TEXT SHOWN:
━━━━━━━━━━
The state vector $\mathbf{x}$ includes variables that are sufficient to derive all the other quantities of interest. Different formulations of the problem exist and efficient choices for $\mathbf{x}$ are:

• node voltages (see, for instance, [23]): the state can be, for instance, represented in polar coordinates as $\mathbf{x}={\left[V_1,\dots ,V_{N_b},{\phi }_1\dots i{\phi }_{N_b}\right]}^{\mathrm{T}}$), where $V_i$ and ${\phi }_i$ are the amplitude and phase angle of the voltage of bus i and $N_b$ is the number of buses.
• branch currents plus a reference voltage (see, for instance, [25]): the state is typically adopted in rectangular coordinates as $\mathbf{x}={\left[v_s^r,v_s^x,i_1^r\dots i_{N_{\mathrm{br}}}^r,i_1^x\dots i_{N_{\mathrm{br}}}^x\right]}^{\mathrm{T}}$, where $i_l^r$ and $i_l^x$ are, respectively, the real and imaginary parts of the current phasor at branch l, $v_s=v_s^r+j{v}_s^x$ is the phasor of the voltage assumed as a reference, and $N_{\mathrm{br}}$ is the number of network branches.

The above presented expressions are referred to a single phase of the network for the sake of brevity and clearness of notation, but it should be recalled that SE typically requires a three-phase formulation. The measurements $\mathbf{z}$ can generally include voltage and current amplitude measurements, synchronized phasor measurements from PMUs, active and reactive power measurements. Depending on the different measurement types and state formulations, the measurement functions in $\mathbf{h}$ can be non-linear.

Different methods are available in the literature for solving the SE (see [24]). Here, a WLS approach is used and briefly explained for the sake of completeness. In the WLS-based approach, the state is estimated iteratively by means of linear system solution. In particular, the so-called normal equations are solved at each iteration to update the state vector computation as:

$$\Delta {\mathbf{x}}_n={\mathbf{x}}_{n+1}-{\mathbf{x}}_n={\mathbf{G}}_n^{-1}{\mathbf{H}}_n^{\mathrm{T}}\mathbf{W}[\mathbf{z}-\mathbf{h}\left({\mathbf{x}}_n\right)]$$

(5)

where ${\mathbf{x}}_n$ is the state vector at iteration n. The stop condition for the algorithm convergence is given by ${∥\Delta {\mathbf{x}}_n∥}_{\infty }<\delta$, with an assumed small tolerance value $\delta$, meaning that no further updates of the state vector are needed.
━━━━━━━━━━
[Source data]
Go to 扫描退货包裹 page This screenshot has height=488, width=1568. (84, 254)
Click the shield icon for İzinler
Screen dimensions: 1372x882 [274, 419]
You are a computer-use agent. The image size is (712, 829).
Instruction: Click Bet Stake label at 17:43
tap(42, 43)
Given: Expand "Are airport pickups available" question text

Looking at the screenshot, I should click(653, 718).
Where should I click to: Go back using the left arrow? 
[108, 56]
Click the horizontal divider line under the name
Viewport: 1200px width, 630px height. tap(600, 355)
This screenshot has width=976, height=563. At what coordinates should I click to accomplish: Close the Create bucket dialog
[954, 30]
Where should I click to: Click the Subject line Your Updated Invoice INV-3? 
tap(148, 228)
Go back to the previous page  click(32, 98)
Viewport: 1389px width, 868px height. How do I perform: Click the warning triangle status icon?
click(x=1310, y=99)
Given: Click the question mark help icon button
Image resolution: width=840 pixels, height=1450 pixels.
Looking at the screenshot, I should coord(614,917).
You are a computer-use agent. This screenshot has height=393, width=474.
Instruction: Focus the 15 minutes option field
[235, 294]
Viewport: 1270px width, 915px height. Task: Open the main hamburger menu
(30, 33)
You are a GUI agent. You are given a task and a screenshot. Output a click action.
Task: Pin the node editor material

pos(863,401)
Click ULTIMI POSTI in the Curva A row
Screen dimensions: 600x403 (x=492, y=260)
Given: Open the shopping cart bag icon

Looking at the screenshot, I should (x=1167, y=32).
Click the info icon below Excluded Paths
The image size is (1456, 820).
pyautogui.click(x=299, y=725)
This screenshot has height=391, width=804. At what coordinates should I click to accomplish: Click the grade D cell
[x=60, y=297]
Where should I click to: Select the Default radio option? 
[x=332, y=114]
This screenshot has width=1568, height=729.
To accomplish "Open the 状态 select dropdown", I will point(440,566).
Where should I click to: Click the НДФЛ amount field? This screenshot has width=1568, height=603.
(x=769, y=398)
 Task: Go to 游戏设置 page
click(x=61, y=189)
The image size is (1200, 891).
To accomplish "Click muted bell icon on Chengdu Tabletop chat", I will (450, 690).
━━━━━━━━━━
YOUR TASKS:
a) In the text on state estimation, what is solved at each iteration of the WLS-based approach to update the state vector?
b) Copy the records word for word, from the start of the records through the line that contains "Viewport: 1200px width, 630px", inclusive.
The records have no connection to the text on state estimation.

ANSWERS TO THE EXERCISE:
a) The so-called normal equations.

b)
Go to 扫描退货包裹 page This screenshot has height=488, width=1568. (84, 254)
Click the shield icon for İzinler
Screen dimensions: 1372x882 [274, 419]
You are a computer-use agent. The image size is (712, 829).
Instruction: Click Bet Stake label at 17:43
tap(42, 43)
Given: Expand "Are airport pickups available" question text

Looking at the screenshot, I should click(653, 718).
Where should I click to: Go back using the left arrow? 
[108, 56]
Click the horizontal divider line under the name
Viewport: 1200px width, 630px height. tap(600, 355)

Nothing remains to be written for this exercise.